[Dataset entries]
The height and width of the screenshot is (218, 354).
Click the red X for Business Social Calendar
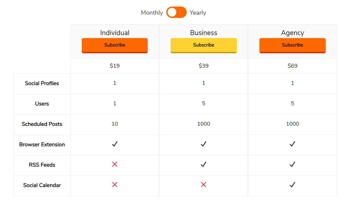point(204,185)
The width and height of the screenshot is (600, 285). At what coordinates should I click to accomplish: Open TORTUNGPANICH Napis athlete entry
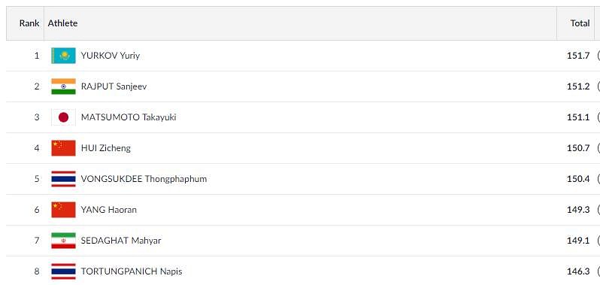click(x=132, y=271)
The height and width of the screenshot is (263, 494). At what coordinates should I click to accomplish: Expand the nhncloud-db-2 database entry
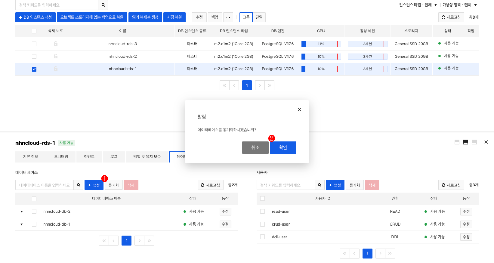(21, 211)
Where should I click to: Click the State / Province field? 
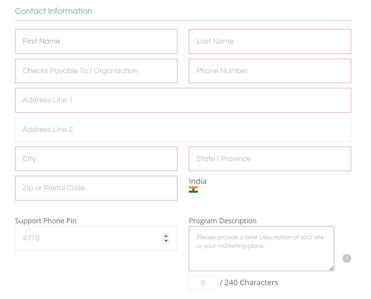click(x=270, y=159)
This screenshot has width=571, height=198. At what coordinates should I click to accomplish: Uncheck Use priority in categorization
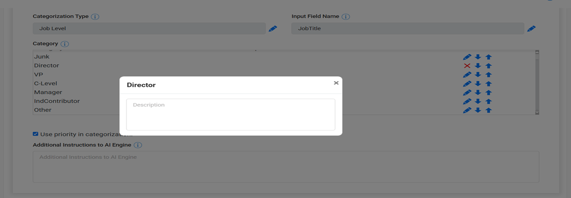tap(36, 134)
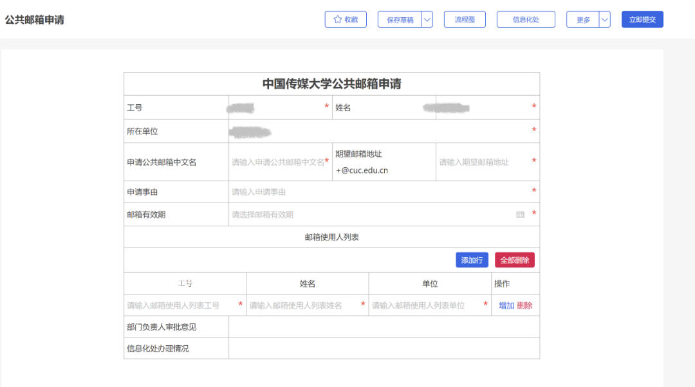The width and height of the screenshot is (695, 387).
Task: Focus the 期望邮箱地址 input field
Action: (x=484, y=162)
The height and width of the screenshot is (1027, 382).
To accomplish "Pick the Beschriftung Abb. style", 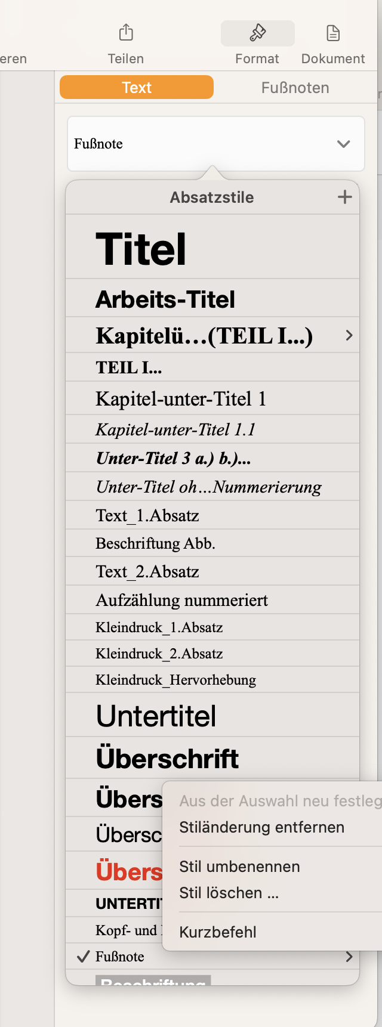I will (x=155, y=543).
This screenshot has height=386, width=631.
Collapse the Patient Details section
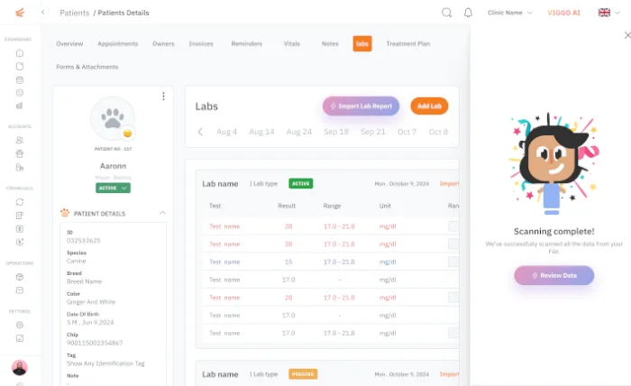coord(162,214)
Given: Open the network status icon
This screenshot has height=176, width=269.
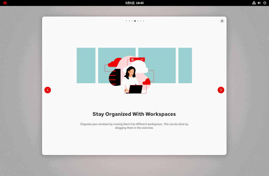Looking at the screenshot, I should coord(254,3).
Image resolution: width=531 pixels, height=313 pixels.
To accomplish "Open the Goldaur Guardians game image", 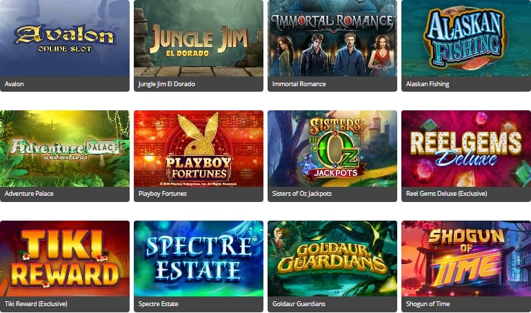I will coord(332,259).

* * *

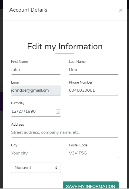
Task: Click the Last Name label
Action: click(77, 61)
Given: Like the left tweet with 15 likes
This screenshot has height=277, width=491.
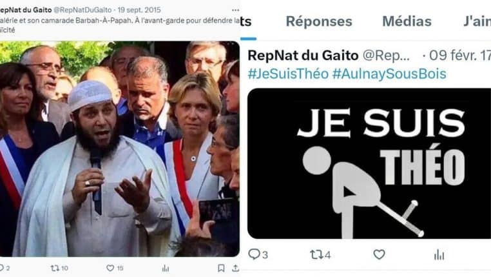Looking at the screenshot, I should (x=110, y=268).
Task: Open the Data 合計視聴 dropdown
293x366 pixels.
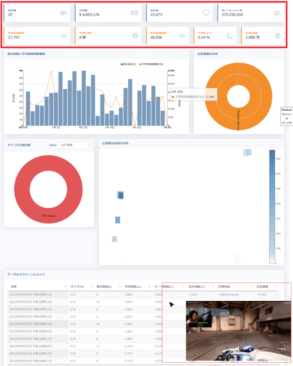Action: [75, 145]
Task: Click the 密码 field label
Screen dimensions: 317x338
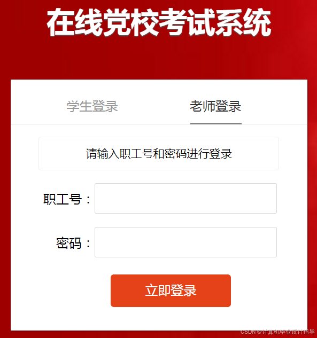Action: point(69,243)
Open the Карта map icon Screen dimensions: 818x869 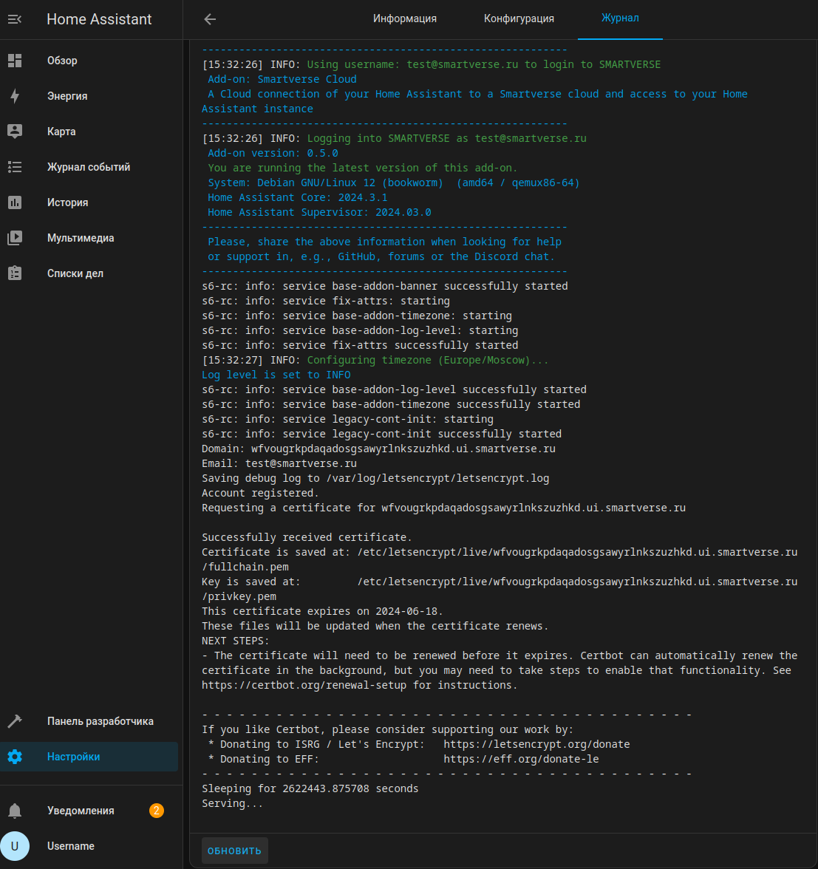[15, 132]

### ABOUT THIS TASK
Filter the records down to the lines containing the word "Given", and copy those.

### FINISHED EXERCISE
Given: Open the network status icon
Given: Like the left tweet with 15 likes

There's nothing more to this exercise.